* **BRIEF**: Present every line of the records below as a numbered list, leaving out the blank lines.

* **DATA**:
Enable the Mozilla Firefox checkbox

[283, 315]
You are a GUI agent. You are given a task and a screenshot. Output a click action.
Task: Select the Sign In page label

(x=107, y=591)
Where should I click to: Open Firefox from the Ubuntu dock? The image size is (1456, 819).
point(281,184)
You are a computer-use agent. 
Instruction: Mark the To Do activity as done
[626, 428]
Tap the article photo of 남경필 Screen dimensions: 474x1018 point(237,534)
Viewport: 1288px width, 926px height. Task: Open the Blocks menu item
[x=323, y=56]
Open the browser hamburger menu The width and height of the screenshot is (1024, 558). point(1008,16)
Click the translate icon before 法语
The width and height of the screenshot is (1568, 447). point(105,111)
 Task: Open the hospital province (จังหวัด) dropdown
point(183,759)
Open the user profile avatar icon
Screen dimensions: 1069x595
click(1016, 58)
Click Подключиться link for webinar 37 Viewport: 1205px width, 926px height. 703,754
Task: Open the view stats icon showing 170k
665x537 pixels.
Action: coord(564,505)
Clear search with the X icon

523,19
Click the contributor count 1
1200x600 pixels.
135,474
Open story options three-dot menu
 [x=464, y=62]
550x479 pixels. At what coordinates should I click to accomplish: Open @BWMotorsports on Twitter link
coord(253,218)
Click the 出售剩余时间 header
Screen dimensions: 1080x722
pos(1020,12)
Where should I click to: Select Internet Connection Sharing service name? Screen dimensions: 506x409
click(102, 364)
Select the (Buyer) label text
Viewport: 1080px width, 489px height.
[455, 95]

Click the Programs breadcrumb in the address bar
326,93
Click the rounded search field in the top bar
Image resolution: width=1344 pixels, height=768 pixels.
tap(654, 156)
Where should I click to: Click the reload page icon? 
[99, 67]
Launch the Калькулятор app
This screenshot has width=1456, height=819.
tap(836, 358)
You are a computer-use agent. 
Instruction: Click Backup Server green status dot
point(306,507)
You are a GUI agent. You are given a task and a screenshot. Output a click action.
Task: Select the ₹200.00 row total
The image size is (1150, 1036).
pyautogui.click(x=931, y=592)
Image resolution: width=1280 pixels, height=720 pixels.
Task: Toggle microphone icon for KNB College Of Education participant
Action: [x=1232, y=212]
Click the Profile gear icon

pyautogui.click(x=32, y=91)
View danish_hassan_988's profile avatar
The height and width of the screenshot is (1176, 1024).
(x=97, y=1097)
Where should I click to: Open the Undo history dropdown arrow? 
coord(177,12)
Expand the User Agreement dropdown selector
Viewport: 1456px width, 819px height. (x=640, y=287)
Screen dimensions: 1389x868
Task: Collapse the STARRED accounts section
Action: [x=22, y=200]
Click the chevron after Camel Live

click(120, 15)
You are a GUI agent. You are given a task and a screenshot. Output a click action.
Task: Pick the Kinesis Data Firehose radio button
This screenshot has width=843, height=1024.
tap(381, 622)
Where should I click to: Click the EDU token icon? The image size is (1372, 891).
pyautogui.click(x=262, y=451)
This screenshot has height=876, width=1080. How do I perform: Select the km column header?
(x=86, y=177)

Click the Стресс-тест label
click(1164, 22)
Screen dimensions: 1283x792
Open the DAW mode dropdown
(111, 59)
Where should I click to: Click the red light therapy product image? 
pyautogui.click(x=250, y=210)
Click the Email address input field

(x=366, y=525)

* **EXERCISE SOLUTION**:
1. Enable the Mozilla Firefox checkbox
2. [283, 315]
3. You are a GUI agent. You are given a task and a screenshot. Output a click action.
4. Task: Select the Sign In page label
5. (x=107, y=591)
6. Where should I click to: Open Firefox from the Ubuntu dock? The image size is (1456, 819).
7. point(281,184)
8. You are a computer-use agent. 
9. Instruction: Mark the To Do activity as done
10. [626, 428]
11. Tap the article photo of 남경필 Screen dimensions: 474x1018 point(237,534)
12. Viewport: 1288px width, 926px height. Task: Open the Blocks menu item
13. [x=323, y=56]
14. Open the browser hamburger menu The width and height of the screenshot is (1024, 558). point(1008,16)
15. Click the translate icon before 法语
16. The width and height of the screenshot is (1568, 447). point(105,111)
17.  Task: Open the hospital province (จังหวัด) dropdown
18. point(183,759)
19. Open the user profile avatar icon
20. Screen dimensions: 1069x595
21. click(1016, 58)
22. Click Подключиться link for webinar 37 Viewport: 1205px width, 926px height. 703,754
23. Task: Open the view stats icon showing 170k
24. 665x537 pixels.
25. Action: coord(564,505)
26. Clear search with the X icon
27. 523,19
28. Click the contributor count 1
29. 1200x600 pixels.
30. 135,474
31. Open story options three-dot menu
32.  [x=464, y=62]
33. 550x479 pixels. At what coordinates should I click to accomplish: Open @BWMotorsports on Twitter link
34. coord(253,218)
35. Click the 出售剩余时间 header
36. Screen dimensions: 1080x722
37. pos(1020,12)
38. Where should I click to: Select Internet Connection Sharing service name? Screen dimensions: 506x409
39. click(102, 364)
40. Select the (Buyer) label text
41. Viewport: 1080px width, 489px height.
42. [455, 95]
43. Click the Programs breadcrumb in the address bar
44. 326,93
45. Click the rounded search field in the top bar
46. Image resolution: width=1344 pixels, height=768 pixels.
47. tap(654, 156)
48. Where should I click to: Click the reload page icon? 
49. [99, 67]
50. Launch the Калькулятор app
51. This screenshot has width=1456, height=819.
52. tap(836, 358)
53. You are a computer-use agent. 
54. Instruction: Click Backup Server green status dot
55. point(306,507)
56. You are a GUI agent. You are given a task and a screenshot. Output a click action.
57. Task: Select the ₹200.00 row total
58. The image size is (1150, 1036).
59. pyautogui.click(x=931, y=592)
60. Image resolution: width=1280 pixels, height=720 pixels.
61. Task: Toggle microphone icon for KNB College Of Education participant
62. Action: [x=1232, y=212]
63. Click the Profile gear icon
64. pyautogui.click(x=32, y=91)
65. View danish_hassan_988's profile avatar
66. The height and width of the screenshot is (1176, 1024).
67. (x=97, y=1097)
68. Where should I click to: Open the Undo history dropdown arrow? 
69. coord(177,12)
70. Expand the User Agreement dropdown selector
71. Viewport: 1456px width, 819px height. (x=640, y=287)
72. Screen dimensions: 1389x868
73. Task: Collapse the STARRED accounts section
74. Action: [x=22, y=200]
75. Click the chevron after Camel Live
76. click(120, 15)
77. You are a GUI agent. You are given a task and a screenshot. Output a click action.
78. Task: Pick the Kinesis Data Firehose radio button
79. This screenshot has width=843, height=1024.
80. tap(381, 622)
81. Where should I click to: Click the EDU token icon? The image size is (1372, 891).
82. pyautogui.click(x=262, y=451)
83. This screenshot has height=876, width=1080. How do I perform: Select the km column header?
84. (x=86, y=177)
85. Click the Стресс-тест label
86. click(1164, 22)
87. Screen dimensions: 1283x792
88. Open the DAW mode dropdown
89. (111, 59)
90. Where should I click to: Click the red light therapy product image? 
91. pyautogui.click(x=250, y=210)
92. Click the Email address input field
93. (x=366, y=525)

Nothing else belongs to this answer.